И Солон, наверное, удачно изображал счастливых, говоря, что это люди

средне обеспеченные внешними благами, совершившие, по его мнению,

наипрекраснейшие поступки и прожившие жизнь благоразумно: в самом деле, у

владеющих средним достатком есть возможность совершать поступки, какие

должно.

Похоже, и Анаксагор представлял себе счастливого не богачом и не

государем, когда сказал, что не удивился бы, если бы большинству

какой-нибудь [счастливец] показался странным. [Большинство] ведь судит по

внешним благам, такие только и чувствуя.

Итак, мнения мудрецов, как кажется, согласуются с нашими рассуждениями.

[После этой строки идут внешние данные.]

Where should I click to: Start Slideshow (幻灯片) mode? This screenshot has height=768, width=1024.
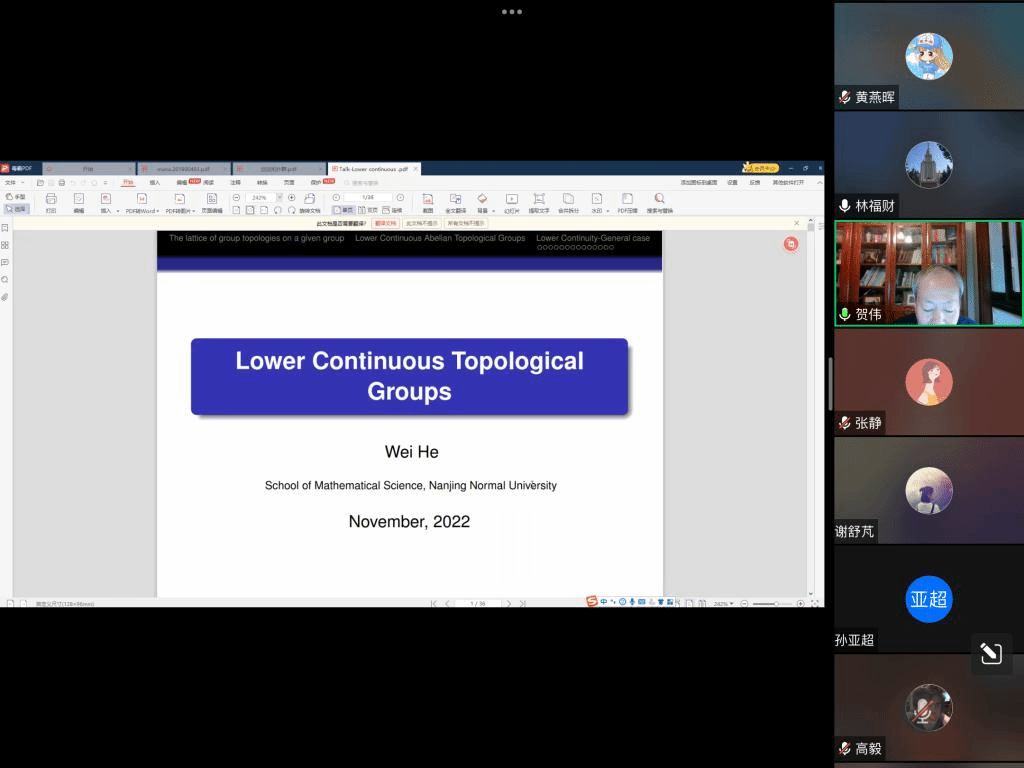[512, 202]
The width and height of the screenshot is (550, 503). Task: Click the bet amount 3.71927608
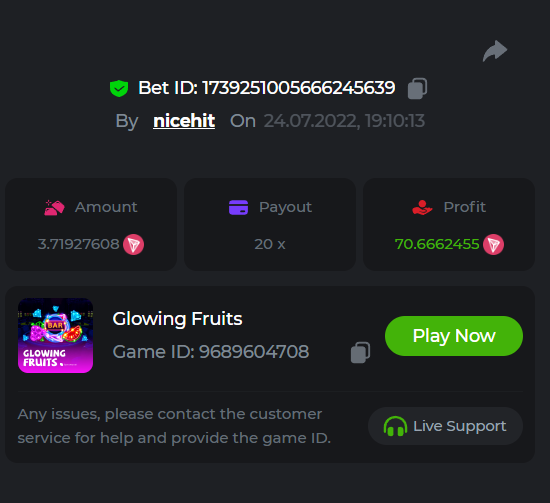79,244
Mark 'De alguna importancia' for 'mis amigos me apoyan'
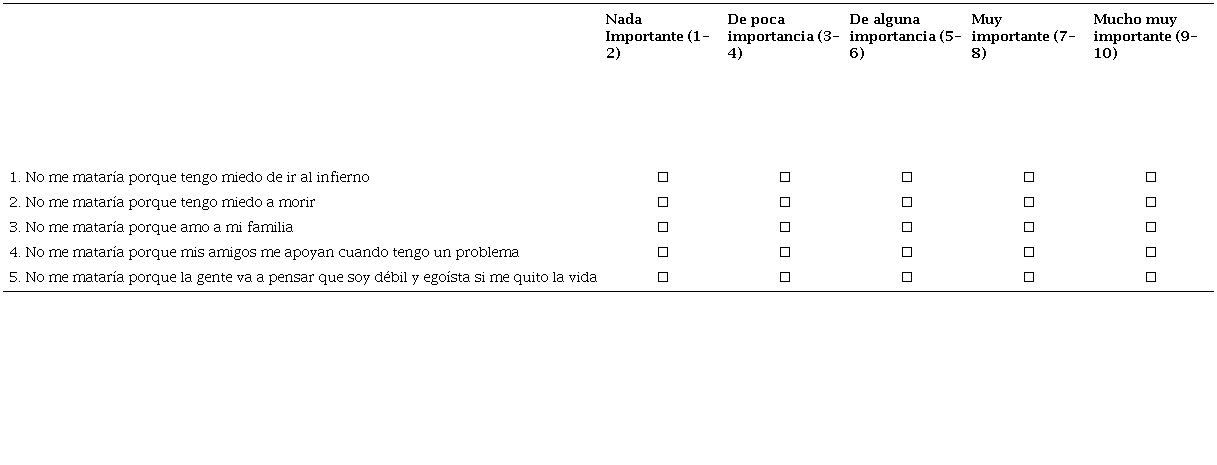The width and height of the screenshot is (1217, 465). (907, 252)
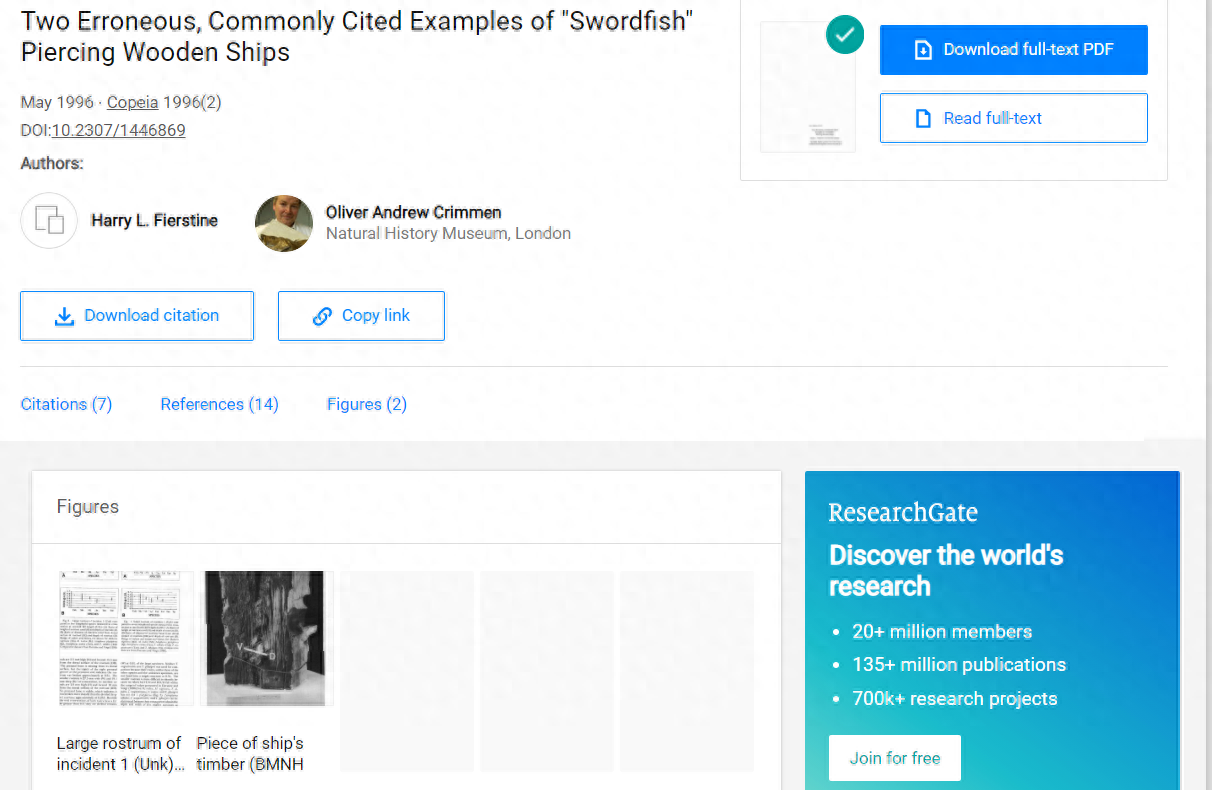Switch to the References (14) tab
This screenshot has width=1212, height=790.
click(219, 404)
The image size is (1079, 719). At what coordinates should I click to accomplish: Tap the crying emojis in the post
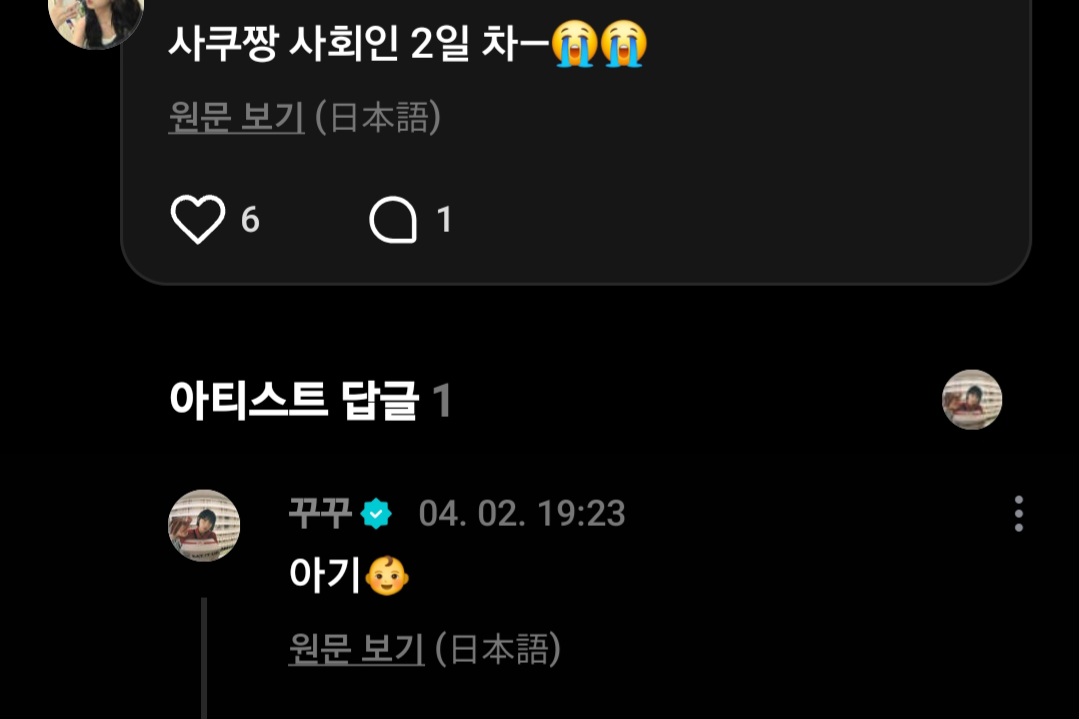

Такое согласие внушает, конечно, известное доверие, но об истине в связи с

поступками судят по делам и из [самого] образа жизни, ибо главное

заключается здесь. Итак, нам следует посмотреть на высказанные ранее

[суждения] применительно к делам и образу жизни, и, если они согласуются с

делами, следует их принять, а если противоречат, следует представить их

[диалектическими] рассуждениями.

Кто проявляет себя в деятельности ума (ho kata noyn energon) и почитает

ум, видимо, устроен наилучшим образом и более всех любезен богам. Ибо если

боги, как принято считать, уделяют какое-то внимание человеческим делам, то

было бы вполне понятно, если бы боги наслаждались самым лучшим и самым для

них родственным (а это, видимо, ум) и если бы воздавали добром тем людям,

кто больше всего его любит и ценит, за то, что они внимательны к любезному

(ta phila) богам и поступают правильно и прекрасно. Нет сомнения, что все

это в первую очередь имеется у мудреца. А значит, он всех любезней богам. Он

же, видимо, и самый счастливый, так что и в этом смысле мудрец выходит

счастливцем по преимуще-ству.


10 (IX). Итак, если об этих вещах и о добродетелях, а также о дружеских

отношениях и удовольствиях в общих чертах сказано достаточно, то надо ли

думать, что цель, избранная нами прежде, достигнута? Или же, как говорят,

цель всего, что имеет отношение к поступкам, не в том, чтобы охватить

созерцанием и знать каждый предмет, но, скорее, в том, чтобы осуществлять

сами поступки. И в случае с добродетелями недостаточно знать, [что это

такое], но нужно стараться обладать ими и их применять или еще как-то

становиться добродетельными.

Так что если бы самих по себе рассуждений было достаточно (hoi logoi

aytarkeis), чтобы сделать людей добрыми, эти [рассуждения] по праву получили

бы, сказал Феогнид, множество великих наград, и нужно было бы ими

обзавестись.

Но в действительности оказывается, что силой [рассуждения] можно

подстегнуть и подвигнуть возвышенных (eleytherioys) между юношами, а нрав

благородный и воистину любящий прекрасное заставить вдохновляться [одной]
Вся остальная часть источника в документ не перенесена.